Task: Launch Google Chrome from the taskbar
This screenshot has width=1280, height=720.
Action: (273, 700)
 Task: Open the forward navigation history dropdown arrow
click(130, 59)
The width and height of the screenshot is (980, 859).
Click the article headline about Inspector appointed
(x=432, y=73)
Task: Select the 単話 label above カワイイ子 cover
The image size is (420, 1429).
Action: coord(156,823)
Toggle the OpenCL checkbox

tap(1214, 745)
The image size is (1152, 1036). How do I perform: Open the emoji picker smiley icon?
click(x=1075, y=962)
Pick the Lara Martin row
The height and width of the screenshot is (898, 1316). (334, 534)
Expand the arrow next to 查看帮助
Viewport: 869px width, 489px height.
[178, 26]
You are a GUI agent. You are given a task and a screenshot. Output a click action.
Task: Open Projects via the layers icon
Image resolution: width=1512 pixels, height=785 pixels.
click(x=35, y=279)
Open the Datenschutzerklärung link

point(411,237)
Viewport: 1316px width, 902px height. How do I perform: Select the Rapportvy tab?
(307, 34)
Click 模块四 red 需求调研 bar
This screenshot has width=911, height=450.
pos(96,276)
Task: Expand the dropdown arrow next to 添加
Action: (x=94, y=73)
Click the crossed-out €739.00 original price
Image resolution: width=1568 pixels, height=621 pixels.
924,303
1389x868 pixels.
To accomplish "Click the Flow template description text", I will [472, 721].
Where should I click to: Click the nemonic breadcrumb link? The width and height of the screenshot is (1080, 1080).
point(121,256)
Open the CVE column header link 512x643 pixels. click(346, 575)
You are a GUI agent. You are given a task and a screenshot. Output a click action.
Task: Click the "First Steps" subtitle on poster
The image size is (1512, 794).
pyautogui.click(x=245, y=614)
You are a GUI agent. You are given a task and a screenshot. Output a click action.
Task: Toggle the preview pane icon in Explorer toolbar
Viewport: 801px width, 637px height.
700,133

### [Do this]
Reproduce the lines above, from the line with "Open the CVE" up to and including the last line, keeping the requests unchanged and increasing every coordinate in the answers by 89.

### [Output of the task]
Open the CVE column header link 512x643 pixels. click(435, 664)
You are a GUI agent. You are given a task and a screenshot. Output a click action.
Task: Click the "First Steps" subtitle on poster
The image size is (1512, 794).
pyautogui.click(x=334, y=703)
You are a GUI agent. You are given a task and a screenshot. Output a click action.
Task: Toggle the preview pane icon in Explorer toolbar
Viewport: 801px width, 637px height.
789,222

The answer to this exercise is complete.